#### Task details:
Please render the lines of the items below as a JSON list of strings, one string per line with blank lines omitted, starting with the line containing "Given: Open the 138元优惠券 prize thumbnail" and going on through the line containing "tap(885, 30)".
------------------------
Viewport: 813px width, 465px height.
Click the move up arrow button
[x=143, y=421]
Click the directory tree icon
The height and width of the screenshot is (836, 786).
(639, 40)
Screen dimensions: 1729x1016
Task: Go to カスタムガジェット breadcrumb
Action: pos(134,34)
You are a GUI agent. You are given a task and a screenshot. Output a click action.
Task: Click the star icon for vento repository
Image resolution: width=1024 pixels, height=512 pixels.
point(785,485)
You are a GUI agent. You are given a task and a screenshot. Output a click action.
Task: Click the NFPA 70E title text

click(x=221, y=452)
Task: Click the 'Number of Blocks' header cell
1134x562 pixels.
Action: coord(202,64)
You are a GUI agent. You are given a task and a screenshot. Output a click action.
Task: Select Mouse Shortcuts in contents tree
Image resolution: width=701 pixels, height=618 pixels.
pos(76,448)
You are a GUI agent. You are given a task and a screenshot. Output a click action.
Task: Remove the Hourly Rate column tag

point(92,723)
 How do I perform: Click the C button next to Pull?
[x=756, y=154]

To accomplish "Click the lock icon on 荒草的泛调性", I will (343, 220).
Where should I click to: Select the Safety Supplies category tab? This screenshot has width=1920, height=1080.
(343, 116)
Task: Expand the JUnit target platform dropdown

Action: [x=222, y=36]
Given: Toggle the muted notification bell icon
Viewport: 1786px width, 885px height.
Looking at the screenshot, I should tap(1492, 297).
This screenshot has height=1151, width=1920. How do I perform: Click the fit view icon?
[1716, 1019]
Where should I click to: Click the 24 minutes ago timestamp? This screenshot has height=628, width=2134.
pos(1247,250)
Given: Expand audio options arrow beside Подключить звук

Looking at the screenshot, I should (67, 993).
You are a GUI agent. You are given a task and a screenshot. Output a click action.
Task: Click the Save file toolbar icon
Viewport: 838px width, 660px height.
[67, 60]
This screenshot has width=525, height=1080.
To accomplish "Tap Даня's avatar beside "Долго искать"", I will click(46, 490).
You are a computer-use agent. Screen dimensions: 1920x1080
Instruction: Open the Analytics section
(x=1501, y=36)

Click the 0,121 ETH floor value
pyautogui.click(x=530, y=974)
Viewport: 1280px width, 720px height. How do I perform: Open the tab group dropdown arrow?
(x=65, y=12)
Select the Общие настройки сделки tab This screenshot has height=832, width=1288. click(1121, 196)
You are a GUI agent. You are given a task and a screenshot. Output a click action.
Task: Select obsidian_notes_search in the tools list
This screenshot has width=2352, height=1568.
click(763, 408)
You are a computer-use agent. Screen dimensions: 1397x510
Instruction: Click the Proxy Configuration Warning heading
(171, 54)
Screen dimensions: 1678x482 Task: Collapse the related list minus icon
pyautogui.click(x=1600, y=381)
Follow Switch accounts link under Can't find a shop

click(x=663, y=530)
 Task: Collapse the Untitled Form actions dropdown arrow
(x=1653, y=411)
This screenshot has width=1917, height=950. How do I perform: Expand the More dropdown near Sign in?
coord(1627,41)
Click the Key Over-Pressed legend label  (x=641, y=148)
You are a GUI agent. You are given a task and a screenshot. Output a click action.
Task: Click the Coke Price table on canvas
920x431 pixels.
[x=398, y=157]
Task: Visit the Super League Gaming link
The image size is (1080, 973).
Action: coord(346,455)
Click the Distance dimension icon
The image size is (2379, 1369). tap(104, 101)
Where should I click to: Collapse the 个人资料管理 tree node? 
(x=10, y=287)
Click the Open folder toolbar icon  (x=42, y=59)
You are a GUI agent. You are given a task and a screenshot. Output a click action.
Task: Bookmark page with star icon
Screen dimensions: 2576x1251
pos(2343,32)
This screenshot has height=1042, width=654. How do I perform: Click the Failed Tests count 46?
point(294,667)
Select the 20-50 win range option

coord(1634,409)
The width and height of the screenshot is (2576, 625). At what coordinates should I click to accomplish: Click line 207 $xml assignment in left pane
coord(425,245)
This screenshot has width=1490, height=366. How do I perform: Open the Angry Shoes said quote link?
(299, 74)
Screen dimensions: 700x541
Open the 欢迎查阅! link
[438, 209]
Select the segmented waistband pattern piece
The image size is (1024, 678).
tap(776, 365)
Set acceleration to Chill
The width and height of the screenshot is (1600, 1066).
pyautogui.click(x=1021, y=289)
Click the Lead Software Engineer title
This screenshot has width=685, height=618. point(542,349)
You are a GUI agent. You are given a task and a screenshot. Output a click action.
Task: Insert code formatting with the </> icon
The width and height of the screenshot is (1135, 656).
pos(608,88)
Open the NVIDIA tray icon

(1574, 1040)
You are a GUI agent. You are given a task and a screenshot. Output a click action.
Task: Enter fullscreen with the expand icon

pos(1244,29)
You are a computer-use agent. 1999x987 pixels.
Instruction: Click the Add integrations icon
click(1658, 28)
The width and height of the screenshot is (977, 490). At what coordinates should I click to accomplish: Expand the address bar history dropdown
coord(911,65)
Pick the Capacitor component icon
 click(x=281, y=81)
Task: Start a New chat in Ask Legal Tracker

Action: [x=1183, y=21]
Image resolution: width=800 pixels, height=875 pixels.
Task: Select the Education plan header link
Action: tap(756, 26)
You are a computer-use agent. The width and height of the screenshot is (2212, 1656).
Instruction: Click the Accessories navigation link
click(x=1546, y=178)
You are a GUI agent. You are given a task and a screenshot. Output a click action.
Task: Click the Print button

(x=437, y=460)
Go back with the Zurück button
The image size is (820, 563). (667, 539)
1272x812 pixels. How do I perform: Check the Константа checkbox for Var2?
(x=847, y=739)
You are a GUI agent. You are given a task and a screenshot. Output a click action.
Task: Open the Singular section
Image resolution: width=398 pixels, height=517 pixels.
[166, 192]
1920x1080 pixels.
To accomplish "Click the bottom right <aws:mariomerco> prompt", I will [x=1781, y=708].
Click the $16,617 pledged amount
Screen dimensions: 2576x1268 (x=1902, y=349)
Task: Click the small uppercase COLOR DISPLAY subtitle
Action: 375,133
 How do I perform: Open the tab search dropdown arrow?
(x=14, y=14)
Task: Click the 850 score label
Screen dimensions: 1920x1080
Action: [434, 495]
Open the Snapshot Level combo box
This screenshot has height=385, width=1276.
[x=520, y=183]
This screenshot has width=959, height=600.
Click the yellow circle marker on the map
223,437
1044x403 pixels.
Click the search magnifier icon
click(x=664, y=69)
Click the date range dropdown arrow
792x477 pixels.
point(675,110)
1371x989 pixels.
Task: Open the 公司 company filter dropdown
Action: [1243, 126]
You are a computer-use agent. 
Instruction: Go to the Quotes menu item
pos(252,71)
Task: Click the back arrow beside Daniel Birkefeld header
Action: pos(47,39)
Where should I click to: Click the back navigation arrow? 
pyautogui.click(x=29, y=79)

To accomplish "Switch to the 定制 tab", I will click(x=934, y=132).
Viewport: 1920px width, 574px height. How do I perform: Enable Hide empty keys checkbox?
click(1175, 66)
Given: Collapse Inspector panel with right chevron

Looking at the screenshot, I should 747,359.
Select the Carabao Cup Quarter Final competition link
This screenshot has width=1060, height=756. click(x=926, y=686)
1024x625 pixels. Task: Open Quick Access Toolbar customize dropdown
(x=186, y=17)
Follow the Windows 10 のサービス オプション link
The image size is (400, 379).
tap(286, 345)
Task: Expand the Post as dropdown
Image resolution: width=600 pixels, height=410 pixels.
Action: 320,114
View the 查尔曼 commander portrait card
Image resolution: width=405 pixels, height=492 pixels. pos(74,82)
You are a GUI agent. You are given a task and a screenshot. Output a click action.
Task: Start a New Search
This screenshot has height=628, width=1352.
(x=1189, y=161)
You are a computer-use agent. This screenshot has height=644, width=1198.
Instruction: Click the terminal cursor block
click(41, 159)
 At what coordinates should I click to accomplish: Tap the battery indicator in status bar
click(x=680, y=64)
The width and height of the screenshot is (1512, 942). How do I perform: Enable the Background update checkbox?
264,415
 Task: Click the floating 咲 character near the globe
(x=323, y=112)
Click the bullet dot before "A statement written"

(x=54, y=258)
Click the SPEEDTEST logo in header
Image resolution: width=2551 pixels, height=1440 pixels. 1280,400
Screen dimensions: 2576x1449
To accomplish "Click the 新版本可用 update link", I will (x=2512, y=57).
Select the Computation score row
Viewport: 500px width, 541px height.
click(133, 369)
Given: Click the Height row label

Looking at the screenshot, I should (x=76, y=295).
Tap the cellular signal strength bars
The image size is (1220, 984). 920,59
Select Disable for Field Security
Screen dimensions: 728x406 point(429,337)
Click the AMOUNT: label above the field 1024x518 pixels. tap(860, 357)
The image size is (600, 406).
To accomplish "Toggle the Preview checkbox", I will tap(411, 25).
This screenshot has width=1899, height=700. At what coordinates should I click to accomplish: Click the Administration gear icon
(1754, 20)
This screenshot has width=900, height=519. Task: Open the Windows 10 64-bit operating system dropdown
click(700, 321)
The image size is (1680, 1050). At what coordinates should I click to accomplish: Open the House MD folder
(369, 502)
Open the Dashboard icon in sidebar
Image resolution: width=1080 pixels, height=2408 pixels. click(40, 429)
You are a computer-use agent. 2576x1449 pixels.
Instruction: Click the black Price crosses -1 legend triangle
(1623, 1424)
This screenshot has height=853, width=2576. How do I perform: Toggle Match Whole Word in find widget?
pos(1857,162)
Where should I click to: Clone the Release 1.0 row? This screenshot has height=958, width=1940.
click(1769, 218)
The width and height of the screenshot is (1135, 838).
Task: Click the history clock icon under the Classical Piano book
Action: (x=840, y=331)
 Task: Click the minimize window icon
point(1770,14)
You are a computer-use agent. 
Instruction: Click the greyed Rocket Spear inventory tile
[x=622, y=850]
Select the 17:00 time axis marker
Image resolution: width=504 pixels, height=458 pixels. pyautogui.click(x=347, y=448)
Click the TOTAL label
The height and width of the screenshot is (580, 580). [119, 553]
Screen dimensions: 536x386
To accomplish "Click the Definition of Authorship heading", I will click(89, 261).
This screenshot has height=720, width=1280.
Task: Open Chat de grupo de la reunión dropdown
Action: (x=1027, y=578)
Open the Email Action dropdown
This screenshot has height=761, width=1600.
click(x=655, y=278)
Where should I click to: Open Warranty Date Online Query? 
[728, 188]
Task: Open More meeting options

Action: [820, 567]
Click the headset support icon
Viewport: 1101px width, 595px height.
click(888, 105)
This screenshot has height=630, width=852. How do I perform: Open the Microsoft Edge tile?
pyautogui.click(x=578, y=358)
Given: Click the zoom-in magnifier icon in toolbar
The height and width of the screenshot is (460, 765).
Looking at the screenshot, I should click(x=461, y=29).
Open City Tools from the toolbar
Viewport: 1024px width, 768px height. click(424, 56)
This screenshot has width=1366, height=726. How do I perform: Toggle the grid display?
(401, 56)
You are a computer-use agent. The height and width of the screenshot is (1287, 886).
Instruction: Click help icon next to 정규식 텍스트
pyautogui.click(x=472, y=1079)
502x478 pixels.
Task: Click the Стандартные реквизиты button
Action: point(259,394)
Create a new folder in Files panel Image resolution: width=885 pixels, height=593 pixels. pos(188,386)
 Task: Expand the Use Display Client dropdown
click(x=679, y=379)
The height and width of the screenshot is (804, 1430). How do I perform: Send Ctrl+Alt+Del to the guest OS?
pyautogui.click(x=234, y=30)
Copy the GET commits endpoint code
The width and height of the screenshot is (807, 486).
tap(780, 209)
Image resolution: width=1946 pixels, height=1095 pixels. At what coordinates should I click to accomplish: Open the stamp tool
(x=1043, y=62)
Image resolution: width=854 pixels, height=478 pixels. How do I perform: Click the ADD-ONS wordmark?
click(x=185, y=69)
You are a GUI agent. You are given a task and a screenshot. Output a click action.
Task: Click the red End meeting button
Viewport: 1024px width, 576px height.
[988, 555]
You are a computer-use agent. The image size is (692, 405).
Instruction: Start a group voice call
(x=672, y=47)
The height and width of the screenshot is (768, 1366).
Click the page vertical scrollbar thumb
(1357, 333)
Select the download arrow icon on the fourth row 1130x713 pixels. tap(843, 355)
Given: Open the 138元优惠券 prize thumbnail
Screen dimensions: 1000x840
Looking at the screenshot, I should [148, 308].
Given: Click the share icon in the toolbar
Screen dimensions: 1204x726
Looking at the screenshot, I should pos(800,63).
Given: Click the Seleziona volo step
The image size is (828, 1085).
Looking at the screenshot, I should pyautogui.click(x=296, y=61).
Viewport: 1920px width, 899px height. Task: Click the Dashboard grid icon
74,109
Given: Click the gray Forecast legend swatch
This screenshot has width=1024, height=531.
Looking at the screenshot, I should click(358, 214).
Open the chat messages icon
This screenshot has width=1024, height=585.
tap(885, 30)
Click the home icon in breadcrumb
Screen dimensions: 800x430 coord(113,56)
------------------------
#### Task response:
[
  "Given: Open the 138元优惠券 prize thumbnail",
  "Screen dimensions: 1000x840",
  "Looking at the screenshot, I should [148, 308].",
  "Given: Click the share icon in the toolbar",
  "Screen dimensions: 1204x726",
  "Looking at the screenshot, I should pos(800,63).",
  "Given: Click the Seleziona volo step",
  "The image size is (828, 1085).",
  "Looking at the screenshot, I should pyautogui.click(x=296, y=61).",
  "Viewport: 1920px width, 899px height. Task: Click the Dashboard grid icon",
  "74,109",
  "Given: Click the gray Forecast legend swatch",
  "This screenshot has width=1024, height=531.",
  "Looking at the screenshot, I should click(358, 214).",
  "Open the chat messages icon",
  "This screenshot has width=1024, height=585.",
  "tap(885, 30)"
]